Have you been tasked with taking minutes of meeting, but you have no idea how to start it or what to include in it? Or perhaps you are baffled by too many options to organise and prepare for the meeting.

A lot of things could go wrong if you miss something important to document. The last thing you want in your career is a dissatisfied boss being asked to repeat himself because you didn’t catch that last bit of information.

So, all you need to do is prepare the minutes of meeting effectively. It’s not as arduous as you may come to think of it. Minute taking is actually a simple process. And we’ve prepared a guide that’ll provide you with all the necessary information on how to take minutes of meeting efficiently and effectively.

Table of Contents

What are the meeting minutes?

Minutes of meeting can be defined as the official summary of important information, conversations and decisions made over the course of a meeting. Meeting minutes shouldn’t be confused with the meeting agenda, which is prepared in advance and refers to the list of activities that participants are hoping to accomplish during the meeting. However, a meeting agenda helps in the preparation stage of minutes taking.

* To-do list:
A. Please copy the passage of the guide on meeting minutes between "Have you been" and "for the meeting.", inclusive.
B. Answer these questions from the guide on meeting minutes:
(i) What does the guide say meeting minutes shouldn't be confused with?
(ii) What does the guide call minute taking?
(iii) When is the meeting agenda prepared?
C. Continue the guide on meeting minutes from its last sentence.
The material after the guide on meeting minutes isn't needed for anything here.

* Entries provided:

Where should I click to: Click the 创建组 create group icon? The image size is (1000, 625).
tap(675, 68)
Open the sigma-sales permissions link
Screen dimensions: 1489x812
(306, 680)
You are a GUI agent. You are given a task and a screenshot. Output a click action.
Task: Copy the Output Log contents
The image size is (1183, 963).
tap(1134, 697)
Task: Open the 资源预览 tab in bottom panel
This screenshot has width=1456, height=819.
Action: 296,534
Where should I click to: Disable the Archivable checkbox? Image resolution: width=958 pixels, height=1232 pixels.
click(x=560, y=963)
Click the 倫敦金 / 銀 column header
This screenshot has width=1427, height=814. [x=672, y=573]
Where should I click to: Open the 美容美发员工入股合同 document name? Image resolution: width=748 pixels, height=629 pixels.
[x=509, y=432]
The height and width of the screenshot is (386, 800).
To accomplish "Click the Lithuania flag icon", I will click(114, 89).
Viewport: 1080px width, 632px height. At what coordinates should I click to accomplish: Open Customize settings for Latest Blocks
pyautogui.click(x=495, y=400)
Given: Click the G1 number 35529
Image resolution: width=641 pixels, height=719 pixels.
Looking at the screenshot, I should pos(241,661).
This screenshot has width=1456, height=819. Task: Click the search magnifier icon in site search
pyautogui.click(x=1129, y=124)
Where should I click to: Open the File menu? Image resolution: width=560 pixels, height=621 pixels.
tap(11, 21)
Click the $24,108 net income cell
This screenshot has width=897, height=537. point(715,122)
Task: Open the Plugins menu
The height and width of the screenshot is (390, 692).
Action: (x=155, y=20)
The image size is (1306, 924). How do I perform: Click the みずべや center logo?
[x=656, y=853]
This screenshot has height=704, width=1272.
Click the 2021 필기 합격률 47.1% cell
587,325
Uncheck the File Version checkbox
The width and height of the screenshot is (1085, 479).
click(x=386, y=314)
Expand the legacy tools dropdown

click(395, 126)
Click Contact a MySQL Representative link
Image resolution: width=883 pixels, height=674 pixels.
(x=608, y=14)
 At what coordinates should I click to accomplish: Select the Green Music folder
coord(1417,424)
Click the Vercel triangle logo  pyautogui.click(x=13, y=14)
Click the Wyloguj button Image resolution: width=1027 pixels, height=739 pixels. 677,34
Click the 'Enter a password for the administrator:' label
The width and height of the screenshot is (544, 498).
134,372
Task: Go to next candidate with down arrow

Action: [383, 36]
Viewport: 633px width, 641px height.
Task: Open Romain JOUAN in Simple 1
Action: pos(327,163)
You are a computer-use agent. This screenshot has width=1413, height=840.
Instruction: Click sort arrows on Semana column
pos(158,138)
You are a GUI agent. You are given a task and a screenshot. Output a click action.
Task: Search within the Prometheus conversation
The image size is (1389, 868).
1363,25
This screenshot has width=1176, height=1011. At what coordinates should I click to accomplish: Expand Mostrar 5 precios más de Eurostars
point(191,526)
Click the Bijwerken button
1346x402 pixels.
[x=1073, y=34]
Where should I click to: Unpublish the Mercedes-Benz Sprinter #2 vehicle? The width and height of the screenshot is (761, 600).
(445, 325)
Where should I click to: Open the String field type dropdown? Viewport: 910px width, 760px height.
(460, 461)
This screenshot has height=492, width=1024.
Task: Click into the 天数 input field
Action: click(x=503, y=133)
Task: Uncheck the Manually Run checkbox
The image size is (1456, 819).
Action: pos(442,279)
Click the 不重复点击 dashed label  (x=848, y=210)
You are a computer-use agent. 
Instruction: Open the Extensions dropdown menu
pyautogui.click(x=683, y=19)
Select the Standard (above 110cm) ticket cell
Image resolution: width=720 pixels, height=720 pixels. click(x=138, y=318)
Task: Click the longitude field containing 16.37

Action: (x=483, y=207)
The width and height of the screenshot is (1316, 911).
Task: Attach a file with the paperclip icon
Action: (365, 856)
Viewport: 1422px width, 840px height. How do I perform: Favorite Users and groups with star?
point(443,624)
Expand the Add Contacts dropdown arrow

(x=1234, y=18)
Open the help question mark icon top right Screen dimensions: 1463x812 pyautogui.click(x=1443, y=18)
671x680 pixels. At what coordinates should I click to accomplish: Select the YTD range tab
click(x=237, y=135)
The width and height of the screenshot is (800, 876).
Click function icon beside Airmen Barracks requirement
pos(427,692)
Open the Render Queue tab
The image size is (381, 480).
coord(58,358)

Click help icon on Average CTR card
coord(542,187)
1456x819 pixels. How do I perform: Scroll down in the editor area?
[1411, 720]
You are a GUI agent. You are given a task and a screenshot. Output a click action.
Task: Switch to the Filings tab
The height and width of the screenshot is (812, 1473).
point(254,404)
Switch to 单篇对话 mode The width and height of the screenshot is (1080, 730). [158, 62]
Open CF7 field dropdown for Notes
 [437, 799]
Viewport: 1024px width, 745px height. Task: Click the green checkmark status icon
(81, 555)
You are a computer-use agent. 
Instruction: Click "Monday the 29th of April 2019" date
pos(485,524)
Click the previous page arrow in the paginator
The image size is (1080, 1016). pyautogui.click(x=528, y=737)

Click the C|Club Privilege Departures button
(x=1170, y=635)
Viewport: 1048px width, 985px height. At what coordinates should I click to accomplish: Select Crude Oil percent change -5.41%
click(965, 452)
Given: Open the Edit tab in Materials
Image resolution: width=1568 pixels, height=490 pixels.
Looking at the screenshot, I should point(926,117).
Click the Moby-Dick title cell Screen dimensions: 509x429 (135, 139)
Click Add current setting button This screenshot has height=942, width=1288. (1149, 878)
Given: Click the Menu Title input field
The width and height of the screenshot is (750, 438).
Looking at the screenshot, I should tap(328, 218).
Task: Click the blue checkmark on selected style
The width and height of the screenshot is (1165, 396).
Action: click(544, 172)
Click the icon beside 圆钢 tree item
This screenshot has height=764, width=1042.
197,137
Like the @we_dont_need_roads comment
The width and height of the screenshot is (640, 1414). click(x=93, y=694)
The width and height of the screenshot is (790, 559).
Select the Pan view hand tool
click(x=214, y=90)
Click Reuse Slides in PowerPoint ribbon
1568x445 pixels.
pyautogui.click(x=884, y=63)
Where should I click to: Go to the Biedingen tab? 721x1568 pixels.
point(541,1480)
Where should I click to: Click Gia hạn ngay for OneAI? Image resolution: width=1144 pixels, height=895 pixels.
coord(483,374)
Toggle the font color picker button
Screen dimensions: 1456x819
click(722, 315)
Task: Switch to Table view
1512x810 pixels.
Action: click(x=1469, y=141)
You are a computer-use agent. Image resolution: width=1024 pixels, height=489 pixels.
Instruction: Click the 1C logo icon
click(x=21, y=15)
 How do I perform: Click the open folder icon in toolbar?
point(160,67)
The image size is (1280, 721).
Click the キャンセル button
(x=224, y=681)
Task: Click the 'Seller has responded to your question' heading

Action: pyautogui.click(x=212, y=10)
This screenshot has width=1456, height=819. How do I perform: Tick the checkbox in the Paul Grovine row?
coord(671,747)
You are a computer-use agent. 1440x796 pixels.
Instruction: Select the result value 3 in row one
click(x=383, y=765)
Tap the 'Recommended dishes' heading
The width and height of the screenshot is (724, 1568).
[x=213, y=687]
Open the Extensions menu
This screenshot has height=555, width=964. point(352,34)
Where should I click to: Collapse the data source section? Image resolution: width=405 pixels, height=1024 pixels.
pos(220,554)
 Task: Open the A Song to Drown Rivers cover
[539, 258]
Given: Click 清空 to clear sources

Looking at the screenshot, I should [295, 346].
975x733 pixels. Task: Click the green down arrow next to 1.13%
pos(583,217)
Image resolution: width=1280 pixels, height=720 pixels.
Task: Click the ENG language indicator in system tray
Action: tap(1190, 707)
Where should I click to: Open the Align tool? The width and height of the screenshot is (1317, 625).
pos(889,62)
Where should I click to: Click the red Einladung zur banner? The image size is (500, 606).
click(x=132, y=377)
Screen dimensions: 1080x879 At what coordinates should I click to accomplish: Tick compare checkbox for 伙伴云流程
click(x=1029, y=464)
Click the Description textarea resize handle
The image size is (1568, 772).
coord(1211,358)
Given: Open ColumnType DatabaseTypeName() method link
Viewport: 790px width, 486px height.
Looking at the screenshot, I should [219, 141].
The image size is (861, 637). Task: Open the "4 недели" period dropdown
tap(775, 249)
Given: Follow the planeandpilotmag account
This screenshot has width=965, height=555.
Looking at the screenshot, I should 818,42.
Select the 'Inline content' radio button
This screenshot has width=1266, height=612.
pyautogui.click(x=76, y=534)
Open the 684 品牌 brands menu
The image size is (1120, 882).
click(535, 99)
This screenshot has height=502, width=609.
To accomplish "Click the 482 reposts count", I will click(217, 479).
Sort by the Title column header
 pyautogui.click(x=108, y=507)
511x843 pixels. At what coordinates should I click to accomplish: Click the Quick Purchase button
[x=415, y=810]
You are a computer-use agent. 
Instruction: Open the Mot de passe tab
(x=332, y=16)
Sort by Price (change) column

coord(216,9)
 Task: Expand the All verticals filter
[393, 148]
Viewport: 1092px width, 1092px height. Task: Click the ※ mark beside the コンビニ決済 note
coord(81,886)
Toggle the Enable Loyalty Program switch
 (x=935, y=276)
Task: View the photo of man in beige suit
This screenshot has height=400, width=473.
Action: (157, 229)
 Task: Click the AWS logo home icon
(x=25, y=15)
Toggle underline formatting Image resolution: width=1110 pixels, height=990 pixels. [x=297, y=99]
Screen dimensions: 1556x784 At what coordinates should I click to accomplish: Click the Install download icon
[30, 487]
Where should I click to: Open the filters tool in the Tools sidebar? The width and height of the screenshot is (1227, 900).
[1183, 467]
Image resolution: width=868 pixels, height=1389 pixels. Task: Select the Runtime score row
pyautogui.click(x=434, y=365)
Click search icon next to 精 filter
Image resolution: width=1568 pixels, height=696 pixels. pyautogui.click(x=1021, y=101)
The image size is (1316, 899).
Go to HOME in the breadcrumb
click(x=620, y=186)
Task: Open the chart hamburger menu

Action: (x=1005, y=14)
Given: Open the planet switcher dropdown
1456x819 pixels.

* Task answers:
A.
Have you been tasked with taking minutes of meeting, but you have no idea how to start it or what to include in it? Or perhaps you are baffled by too many options to organise and prepare for the meeting.

B.
(i) The meeting agenda.
(ii) A simple process.
(iii) In advance.

C.
In general, meeting minutes focus on the outcomes of the meeting, and they may include the following information:

  • Names of the participants or attendees.
  • Date and time of the meeting.
  • Agenda items to be covered.
  • Decisions made by the participants.
  • Follow-up actions and next steps.

In general, the term “meeting minute” is refers to “taking-note”, but it covers the information above. Sometimes, it’s also called “minutes”, not because the note-taker records the notes along with the time. As a matter of fact, “meeting minutes” have nothing to do with time at all. But what it means is to condense the meeting down to the most important points.

How to take meeting minutes

A meeting must be well planned to ensure its effectiveness. Correspondingly, the employer, secretary or the minutes-taker should work together to:

  • Ensure that the agenda and meeting are well-thought-out.
  • Distribute the meeting minutes to the committee or board members.
  • Identify and track action items.
  • Store the meeting minutes for future reference or improvements for the organisation.

1. Predetermining meeting minutes

You must prepare thoroughly before every meeting. In addition, it’ll make your job easier and a lot more straightforward if you:

  • Know in advance who will be attending the meeting.
  • Pre-empt the agenda.
  • Obtain necessary information before documenting.
  • Organise everything that you may need while taking notes. Having a meeting minutes template is quite handy.
  • Create a document format working with your boss or the Chairperson based on the meeting structure and the tools you use.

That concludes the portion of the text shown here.